_Work instructions_. Copying nothing before it, reproduce the line that holds "Politika o kolačićima (186, 2539)" and every line after it in the data, exactly.
☆ ☆ ☆ ☆ ☆
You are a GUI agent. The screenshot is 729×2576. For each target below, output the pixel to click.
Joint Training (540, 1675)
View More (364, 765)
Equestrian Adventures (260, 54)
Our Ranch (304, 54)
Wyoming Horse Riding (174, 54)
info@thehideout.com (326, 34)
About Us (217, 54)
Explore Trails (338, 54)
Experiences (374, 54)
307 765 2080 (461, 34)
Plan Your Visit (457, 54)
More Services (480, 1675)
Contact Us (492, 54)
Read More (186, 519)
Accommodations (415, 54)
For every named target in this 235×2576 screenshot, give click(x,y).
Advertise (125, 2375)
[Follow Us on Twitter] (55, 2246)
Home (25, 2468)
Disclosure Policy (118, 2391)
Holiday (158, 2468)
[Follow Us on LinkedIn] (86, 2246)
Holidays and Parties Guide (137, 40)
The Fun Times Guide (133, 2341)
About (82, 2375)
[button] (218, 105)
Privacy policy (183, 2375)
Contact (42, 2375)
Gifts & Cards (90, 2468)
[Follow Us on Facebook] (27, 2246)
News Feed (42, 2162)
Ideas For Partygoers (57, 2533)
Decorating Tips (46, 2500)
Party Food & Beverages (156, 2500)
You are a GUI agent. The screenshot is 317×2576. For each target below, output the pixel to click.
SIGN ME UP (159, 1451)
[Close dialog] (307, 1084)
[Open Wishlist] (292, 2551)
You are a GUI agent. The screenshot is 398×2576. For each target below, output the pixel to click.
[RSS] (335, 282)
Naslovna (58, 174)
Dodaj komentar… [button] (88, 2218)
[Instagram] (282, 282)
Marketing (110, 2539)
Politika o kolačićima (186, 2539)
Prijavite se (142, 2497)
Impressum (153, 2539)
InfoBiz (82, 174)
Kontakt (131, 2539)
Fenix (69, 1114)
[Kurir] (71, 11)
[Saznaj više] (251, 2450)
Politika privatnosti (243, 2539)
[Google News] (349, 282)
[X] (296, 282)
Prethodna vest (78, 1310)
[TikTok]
☆ ☆ ☆ ☆ ☆
_Exercise output_.
Politika o kolačićima (186, 2539)
Prijavite se (142, 2497)
Impressum (153, 2539)
InfoBiz (82, 174)
Kontakt (131, 2539)
Fenix (69, 1114)
[Kurir] (71, 11)
[Saznaj više] (251, 2450)
Politika privatnosti (243, 2539)
[Google News] (349, 282)
[X] (296, 282)
Prethodna vest (78, 1310)
[TikTok]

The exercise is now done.